- 抜粋
□ □ □ □ □

Imgp0338 このサイトの名称にもなっている、幻のテキスト「プロジェクトパーム(Project Palm)」については、大いなるご期待をいただいたり、時にはご心配をおかけしたり、また時には呆れられたりしていることは承知している。

 具体的な事情については、下記ページを参照して貰うとして、

■Project Palm大作戦(Project Palm)

 そんなこのページが書かれてからも、1年半ほどの歳月がたった今、最新情報についても書いておく。

 2004年当時、是非ともこのテキストを読みたい!という皆さんからのメールをいただき、それを武器に、編集者の全面協力のもと、いくつかの出版社との交渉を進めた。こちらから売り込んだ会社はもちろん、アンケートをきっかけに「うちの会社の上司を口説いてみる!」とか「良好なパートナー企業をご紹介します!」と言ったお言葉をいただき、こちらでは想定していなかった企業など、複数の企業との交渉を続けたものの、およそ1年後、そのすべての未来が途絶えた。

 その間にも、Palm本を出す環境としては、ますます逆風吹きすさぶ時代を迎えていた。もがけばもがくほど前には進めない状況の果てに、この本のために無償のご協力をいただいた皆さんのためにも何とか紙の出版物として公開したいという私の夢は、目の前に見えるすべての手段を失った。交渉した会社の数は両手の指に達しようとしていた。それが2005年夏のことだった。

 まさに、このテキストは「時」を失った。

□ □ □ □ □

- データセット記録
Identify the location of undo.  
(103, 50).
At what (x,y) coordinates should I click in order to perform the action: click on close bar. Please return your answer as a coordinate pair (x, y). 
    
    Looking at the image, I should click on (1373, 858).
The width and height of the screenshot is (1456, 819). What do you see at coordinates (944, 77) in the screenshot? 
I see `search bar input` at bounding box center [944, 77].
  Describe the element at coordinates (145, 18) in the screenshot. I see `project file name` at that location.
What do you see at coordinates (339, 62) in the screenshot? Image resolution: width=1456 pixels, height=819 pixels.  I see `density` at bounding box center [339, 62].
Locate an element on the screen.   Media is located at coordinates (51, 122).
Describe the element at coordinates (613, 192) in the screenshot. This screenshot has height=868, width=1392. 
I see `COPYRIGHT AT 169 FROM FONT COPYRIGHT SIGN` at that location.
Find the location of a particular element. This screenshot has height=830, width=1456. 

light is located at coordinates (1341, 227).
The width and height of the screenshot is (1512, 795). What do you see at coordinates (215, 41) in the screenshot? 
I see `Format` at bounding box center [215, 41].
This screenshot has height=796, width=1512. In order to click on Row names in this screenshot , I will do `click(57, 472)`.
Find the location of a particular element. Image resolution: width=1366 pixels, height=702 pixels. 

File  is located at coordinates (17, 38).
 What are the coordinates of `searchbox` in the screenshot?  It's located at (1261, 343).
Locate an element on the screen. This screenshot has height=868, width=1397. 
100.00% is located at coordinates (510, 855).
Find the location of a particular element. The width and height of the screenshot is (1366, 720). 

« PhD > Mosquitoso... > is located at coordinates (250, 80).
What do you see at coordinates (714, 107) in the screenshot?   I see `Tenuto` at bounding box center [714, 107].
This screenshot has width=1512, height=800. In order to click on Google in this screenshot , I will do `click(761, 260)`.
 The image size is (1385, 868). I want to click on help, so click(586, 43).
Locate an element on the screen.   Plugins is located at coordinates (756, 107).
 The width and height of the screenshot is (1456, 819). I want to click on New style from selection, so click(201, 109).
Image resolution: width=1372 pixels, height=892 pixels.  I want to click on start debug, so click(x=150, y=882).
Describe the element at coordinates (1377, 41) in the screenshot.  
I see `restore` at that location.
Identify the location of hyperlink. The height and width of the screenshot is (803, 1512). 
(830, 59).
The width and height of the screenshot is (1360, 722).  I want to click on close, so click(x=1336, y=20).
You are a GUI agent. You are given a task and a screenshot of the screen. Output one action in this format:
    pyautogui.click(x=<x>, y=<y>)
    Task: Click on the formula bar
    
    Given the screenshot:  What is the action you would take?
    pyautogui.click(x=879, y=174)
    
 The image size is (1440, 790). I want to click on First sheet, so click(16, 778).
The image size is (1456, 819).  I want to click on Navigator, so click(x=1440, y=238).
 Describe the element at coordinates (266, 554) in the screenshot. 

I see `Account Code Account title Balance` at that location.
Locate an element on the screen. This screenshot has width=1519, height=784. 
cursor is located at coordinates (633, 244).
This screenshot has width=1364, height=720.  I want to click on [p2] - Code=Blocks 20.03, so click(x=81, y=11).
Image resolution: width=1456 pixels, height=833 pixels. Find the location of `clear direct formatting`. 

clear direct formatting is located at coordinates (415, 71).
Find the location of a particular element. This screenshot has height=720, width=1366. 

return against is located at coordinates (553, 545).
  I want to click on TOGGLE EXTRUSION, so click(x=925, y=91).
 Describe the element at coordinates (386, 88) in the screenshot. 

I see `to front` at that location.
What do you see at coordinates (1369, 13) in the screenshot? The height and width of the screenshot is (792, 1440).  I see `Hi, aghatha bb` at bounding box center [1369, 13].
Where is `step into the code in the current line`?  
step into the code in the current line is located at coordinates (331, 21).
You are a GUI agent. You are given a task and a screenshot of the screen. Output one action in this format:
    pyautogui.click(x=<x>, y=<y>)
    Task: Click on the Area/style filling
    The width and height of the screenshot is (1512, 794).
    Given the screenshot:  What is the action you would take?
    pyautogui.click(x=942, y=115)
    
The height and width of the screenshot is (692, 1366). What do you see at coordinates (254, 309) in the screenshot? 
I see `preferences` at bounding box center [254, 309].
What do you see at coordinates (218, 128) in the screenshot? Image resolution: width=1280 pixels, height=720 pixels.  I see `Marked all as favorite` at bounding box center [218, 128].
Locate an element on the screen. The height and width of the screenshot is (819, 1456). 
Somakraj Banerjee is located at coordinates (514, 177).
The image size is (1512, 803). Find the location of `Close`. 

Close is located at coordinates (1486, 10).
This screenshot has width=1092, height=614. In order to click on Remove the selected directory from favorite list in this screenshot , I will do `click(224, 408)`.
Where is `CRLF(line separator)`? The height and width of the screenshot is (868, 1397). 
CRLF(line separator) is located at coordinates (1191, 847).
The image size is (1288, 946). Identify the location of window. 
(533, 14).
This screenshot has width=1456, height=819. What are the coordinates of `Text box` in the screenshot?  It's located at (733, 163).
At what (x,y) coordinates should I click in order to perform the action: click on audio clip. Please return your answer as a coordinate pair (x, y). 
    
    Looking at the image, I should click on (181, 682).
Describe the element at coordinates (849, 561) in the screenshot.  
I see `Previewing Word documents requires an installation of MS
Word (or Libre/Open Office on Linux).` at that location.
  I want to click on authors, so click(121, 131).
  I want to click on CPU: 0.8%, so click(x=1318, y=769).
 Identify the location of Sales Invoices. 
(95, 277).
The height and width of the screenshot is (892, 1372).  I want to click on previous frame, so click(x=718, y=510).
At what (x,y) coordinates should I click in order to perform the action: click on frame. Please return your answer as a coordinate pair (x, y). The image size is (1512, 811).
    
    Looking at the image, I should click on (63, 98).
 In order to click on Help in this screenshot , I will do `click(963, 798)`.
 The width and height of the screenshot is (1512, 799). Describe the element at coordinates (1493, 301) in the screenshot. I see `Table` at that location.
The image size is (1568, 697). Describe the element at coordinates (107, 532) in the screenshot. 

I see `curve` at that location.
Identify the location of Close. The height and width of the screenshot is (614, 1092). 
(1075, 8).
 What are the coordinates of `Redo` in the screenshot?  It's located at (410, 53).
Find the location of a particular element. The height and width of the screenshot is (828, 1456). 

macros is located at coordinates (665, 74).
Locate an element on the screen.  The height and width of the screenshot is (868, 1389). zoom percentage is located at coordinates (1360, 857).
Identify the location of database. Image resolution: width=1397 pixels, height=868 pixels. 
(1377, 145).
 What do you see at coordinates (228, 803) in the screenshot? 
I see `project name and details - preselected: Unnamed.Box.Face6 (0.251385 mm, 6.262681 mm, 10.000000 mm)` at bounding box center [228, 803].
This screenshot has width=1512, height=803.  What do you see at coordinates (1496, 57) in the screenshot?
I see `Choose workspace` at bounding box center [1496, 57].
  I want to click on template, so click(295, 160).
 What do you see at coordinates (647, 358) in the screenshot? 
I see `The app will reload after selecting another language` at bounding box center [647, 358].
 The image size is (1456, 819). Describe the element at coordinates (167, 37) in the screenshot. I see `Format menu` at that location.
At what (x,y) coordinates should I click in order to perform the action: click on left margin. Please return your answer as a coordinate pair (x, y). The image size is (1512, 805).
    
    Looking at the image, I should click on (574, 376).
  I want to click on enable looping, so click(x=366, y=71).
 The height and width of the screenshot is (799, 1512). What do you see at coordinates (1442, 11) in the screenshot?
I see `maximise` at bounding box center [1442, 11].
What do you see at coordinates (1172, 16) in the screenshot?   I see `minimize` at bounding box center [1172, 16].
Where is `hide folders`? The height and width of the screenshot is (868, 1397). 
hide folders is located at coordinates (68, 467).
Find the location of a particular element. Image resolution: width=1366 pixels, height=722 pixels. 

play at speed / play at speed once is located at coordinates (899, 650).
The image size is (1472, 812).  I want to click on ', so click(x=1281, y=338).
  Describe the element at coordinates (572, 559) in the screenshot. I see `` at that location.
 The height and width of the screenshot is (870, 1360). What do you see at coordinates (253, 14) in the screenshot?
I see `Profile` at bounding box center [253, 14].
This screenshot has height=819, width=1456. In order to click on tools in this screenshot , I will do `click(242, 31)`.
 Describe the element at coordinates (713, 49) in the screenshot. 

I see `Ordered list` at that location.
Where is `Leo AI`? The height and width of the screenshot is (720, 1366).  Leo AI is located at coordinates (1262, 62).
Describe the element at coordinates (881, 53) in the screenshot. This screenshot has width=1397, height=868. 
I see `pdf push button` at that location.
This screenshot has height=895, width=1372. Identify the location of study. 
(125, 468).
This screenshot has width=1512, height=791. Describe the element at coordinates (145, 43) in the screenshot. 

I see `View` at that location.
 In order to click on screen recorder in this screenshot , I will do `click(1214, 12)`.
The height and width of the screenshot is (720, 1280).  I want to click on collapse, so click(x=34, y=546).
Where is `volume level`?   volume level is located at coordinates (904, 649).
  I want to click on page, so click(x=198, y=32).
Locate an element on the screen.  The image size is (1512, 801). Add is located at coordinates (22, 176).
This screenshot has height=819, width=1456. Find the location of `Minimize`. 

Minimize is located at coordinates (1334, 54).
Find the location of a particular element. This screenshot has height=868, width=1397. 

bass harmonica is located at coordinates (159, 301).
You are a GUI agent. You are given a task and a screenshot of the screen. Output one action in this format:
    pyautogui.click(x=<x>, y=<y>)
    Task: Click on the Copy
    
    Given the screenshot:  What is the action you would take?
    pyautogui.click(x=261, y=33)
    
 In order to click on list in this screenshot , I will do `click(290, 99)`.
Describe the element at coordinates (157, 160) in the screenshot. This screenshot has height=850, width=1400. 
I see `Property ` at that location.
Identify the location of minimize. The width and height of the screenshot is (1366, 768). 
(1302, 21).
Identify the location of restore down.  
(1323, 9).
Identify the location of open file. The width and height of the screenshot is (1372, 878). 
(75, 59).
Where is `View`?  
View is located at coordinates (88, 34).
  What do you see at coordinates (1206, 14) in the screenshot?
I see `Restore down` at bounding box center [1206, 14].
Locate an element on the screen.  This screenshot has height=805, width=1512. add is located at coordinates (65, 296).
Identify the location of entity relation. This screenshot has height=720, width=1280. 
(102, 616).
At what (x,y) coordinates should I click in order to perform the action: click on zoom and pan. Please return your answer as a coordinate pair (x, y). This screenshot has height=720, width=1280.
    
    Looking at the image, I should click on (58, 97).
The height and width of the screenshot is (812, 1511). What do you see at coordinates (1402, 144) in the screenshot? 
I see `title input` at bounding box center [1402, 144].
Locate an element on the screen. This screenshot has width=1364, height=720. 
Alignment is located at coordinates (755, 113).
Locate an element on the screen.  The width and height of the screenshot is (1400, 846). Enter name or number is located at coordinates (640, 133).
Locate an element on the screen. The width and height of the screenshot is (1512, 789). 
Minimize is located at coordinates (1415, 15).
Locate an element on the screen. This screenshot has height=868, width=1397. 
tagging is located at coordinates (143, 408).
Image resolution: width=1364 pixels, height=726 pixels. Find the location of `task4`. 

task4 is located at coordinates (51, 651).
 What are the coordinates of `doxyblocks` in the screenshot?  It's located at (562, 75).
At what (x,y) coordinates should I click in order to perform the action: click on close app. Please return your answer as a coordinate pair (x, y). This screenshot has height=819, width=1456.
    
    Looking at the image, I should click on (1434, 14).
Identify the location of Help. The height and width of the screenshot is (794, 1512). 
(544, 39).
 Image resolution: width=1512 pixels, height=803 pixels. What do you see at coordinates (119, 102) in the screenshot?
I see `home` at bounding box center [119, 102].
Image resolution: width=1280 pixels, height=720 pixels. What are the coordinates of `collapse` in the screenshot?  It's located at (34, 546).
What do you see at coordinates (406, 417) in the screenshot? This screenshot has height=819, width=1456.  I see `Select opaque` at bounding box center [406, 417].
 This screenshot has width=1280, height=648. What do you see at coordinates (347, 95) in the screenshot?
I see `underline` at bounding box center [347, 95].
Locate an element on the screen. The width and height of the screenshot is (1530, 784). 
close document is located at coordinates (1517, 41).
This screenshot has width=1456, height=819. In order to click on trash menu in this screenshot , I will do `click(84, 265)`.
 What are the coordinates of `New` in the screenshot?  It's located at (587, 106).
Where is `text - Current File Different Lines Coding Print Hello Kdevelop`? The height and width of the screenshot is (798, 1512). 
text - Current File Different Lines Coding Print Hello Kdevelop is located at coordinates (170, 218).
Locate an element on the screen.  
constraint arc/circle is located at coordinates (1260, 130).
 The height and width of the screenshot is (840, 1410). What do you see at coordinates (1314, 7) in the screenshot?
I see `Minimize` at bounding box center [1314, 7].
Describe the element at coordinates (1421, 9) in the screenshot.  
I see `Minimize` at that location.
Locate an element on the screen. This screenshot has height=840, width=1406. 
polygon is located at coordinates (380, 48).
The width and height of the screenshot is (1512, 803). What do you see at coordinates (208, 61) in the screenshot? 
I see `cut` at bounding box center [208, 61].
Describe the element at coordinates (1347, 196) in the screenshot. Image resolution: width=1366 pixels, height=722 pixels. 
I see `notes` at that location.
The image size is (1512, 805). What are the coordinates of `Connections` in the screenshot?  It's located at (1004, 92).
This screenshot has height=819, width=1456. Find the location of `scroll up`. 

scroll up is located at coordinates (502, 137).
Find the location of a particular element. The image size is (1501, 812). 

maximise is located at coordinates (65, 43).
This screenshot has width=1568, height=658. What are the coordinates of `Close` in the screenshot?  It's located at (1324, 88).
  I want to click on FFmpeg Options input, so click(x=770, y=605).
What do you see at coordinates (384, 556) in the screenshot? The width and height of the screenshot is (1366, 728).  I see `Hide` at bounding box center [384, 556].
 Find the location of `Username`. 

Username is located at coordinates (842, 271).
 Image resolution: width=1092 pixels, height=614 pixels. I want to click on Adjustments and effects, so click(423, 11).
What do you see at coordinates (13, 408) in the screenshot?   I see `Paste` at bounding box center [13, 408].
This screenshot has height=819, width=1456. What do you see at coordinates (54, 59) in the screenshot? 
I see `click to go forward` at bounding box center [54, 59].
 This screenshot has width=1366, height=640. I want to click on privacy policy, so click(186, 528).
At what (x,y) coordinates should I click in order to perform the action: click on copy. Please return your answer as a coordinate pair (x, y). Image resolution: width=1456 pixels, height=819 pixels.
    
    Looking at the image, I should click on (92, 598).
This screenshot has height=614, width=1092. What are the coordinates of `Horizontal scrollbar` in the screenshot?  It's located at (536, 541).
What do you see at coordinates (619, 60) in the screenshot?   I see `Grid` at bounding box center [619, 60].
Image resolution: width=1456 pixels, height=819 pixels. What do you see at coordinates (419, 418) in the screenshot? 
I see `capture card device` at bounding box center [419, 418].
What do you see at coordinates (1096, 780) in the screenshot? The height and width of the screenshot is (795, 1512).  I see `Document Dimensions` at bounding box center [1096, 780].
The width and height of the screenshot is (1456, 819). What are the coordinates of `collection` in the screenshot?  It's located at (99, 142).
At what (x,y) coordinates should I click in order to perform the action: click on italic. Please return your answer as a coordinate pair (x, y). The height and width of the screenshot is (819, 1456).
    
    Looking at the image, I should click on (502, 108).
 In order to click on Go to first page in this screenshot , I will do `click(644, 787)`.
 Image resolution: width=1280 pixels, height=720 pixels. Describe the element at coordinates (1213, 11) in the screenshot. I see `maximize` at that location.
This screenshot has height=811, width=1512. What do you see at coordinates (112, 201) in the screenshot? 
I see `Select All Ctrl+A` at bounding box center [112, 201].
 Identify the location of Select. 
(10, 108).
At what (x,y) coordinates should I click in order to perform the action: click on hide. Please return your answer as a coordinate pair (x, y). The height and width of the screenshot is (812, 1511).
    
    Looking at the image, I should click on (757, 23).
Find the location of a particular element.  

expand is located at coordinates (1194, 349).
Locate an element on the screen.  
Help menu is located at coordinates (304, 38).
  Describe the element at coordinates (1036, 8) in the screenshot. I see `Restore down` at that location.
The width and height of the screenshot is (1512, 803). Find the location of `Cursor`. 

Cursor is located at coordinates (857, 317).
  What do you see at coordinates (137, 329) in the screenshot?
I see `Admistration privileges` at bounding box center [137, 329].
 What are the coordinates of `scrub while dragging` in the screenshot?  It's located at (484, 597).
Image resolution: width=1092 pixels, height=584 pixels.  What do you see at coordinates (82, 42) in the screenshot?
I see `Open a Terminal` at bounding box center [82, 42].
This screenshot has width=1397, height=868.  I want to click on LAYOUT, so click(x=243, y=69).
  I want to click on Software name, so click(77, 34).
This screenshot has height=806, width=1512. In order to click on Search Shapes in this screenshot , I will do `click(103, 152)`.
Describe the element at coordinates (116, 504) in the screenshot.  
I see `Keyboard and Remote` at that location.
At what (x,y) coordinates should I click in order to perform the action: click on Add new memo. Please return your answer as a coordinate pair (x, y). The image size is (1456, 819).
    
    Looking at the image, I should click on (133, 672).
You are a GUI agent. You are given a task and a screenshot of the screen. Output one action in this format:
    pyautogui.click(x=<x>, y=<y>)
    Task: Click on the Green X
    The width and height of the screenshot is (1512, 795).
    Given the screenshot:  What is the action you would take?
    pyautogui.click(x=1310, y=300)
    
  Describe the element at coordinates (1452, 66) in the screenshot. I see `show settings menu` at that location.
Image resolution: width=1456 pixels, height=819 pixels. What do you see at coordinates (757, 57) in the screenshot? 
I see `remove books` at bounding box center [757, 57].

□ □ □ □ □

- 作業内容
抜粋のうち、「その間にも、Palm本を出す」から「が2005年夏のことだった。」までの部分を、両端の語句も含めて一字も変えずに書き写してください。

- 回答
その間にも、Palm本を出す環境としては、ますます逆風吹きすさぶ時代を迎えていた。もがけばもがくほど前には進めない状況の果てに、この本のために無償のご協力をいただいた皆さんのためにも何とか紙の出版物として公開したいという私の夢は、目の前に見えるすべての手段を失った。交渉した会社の数は両手の指に達しようとしていた。それが2005年夏のことだった。